### [EXTRAIT FOURNI]
◆ ◆ ◆ ◆
Ensuite, il se dirigeait vers le nouveau cimetière. Là, il se recueillait sur la tombe de son père, le Tsadik Rabbi Yéhouda (Hadan). Puis, il retournait en ville y acheter des denrées destinées aux indigents.
Il donnait des consignes précises à son serviteur, comme par exemple de se présenter chez telle ou telle veuve ou chez une certaine famille qui comptait parmi les plus pauvres de la ville, ou bien d’apporter à celle-ci de la viande, du pain et des gâteaux, à une autre, des fruits et des légumes. C’est ainsi que le serviteur distribuait toute la nourriture, évitant aux pauvres de la ville de connaître les affres de la famine.
Rabbi Its’hak Abisror raconte que Rabbi ‘Haïm l’avait invité à plusieurs reprises à se joindre à lui lors de sa collecte de dons et leur distribution. Tout le monde n’avait pas ce mérite d’accompagner le Tsadik et Rabbi Its’hak bénéficiait donc ainsi d’un immense privilège.
◆ ◆ ◆ ◆
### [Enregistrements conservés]
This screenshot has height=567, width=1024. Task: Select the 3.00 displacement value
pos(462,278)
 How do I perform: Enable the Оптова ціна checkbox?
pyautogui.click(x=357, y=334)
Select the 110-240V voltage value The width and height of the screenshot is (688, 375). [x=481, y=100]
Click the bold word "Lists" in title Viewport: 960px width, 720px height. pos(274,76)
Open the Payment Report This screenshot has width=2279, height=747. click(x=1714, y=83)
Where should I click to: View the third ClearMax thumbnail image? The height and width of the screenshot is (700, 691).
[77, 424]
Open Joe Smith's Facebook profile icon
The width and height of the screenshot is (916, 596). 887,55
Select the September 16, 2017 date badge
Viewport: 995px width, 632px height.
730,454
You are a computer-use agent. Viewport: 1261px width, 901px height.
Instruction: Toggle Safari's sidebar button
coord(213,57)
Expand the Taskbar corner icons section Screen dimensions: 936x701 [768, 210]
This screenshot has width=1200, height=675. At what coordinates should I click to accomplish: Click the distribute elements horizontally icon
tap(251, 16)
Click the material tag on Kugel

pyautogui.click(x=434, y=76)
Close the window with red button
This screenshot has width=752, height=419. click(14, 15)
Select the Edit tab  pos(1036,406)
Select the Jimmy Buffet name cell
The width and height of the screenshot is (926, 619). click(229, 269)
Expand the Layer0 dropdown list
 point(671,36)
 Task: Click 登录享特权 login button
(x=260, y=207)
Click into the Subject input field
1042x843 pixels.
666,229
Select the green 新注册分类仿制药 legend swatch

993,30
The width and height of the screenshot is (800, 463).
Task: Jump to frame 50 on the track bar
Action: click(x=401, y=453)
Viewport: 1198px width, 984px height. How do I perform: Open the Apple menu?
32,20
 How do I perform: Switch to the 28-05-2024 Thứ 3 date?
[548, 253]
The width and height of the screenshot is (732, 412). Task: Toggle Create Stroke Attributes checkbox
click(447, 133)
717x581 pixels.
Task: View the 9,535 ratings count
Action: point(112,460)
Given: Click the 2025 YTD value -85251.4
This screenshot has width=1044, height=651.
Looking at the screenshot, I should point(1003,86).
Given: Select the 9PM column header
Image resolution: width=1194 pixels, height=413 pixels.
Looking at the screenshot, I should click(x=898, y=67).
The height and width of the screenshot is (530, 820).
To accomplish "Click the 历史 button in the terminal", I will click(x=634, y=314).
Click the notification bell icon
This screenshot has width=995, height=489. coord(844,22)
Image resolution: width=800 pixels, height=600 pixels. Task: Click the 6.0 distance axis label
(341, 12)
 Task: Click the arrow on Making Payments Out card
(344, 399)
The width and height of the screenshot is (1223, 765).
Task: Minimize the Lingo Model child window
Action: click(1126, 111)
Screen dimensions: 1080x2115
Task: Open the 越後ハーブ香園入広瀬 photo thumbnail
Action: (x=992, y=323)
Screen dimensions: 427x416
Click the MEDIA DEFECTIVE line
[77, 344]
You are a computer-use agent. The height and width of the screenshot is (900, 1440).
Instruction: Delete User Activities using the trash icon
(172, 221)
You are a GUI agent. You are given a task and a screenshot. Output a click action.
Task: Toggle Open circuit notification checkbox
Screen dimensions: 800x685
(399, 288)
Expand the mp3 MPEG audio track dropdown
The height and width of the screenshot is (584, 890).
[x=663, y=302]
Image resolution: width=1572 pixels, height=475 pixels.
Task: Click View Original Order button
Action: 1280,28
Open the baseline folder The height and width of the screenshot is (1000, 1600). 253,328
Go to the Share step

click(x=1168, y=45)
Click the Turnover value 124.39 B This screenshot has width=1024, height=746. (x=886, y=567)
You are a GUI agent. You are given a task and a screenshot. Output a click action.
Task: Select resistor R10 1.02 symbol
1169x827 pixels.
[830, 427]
◆ ◆ ◆ ◆
### [TÂCHES À EFFECTUER]
(a) D'après l'extrait fourni, pourquoi Rabbi Its’hak bénéficiait-il d'un immense privilège en accompagnant le Tsadik ? Répondez en une à trois phrases.
(b) Mettez à jour le passage de l'extrait fourni qui commence par "Ensuite, il se" et se termine par "destinées aux indigents.", en y remplaçant "denrées" par "provisions".
(c) Selon l'extrait fourni, à quoi Rabbi ‘Haïm avait-il invité Rabbi Its’hak Abisror à plusieurs reprises ?

### [CORRIGÉ DES EXERCICES]
(a) Parce que tout le monde n'avait pas le mérite d'accompagner le Tsadik. Rabbi ‘Haïm l'avait invité à plusieurs reprises à se joindre à lui lors de sa collecte de dons et de leur distribution, ce qui constituait pour lui un immense privilège.

(b)
Ensuite, il se dirigeait vers le nouveau cimetière. Là, il se recueillait sur la tombe de son père, le Tsadik Rabbi Yéhouda (Hadan). Puis, il retournait en ville y acheter des provisions destinées aux indigents.

(c) À se joindre à lui lors de sa collecte de dons et de leur distribution.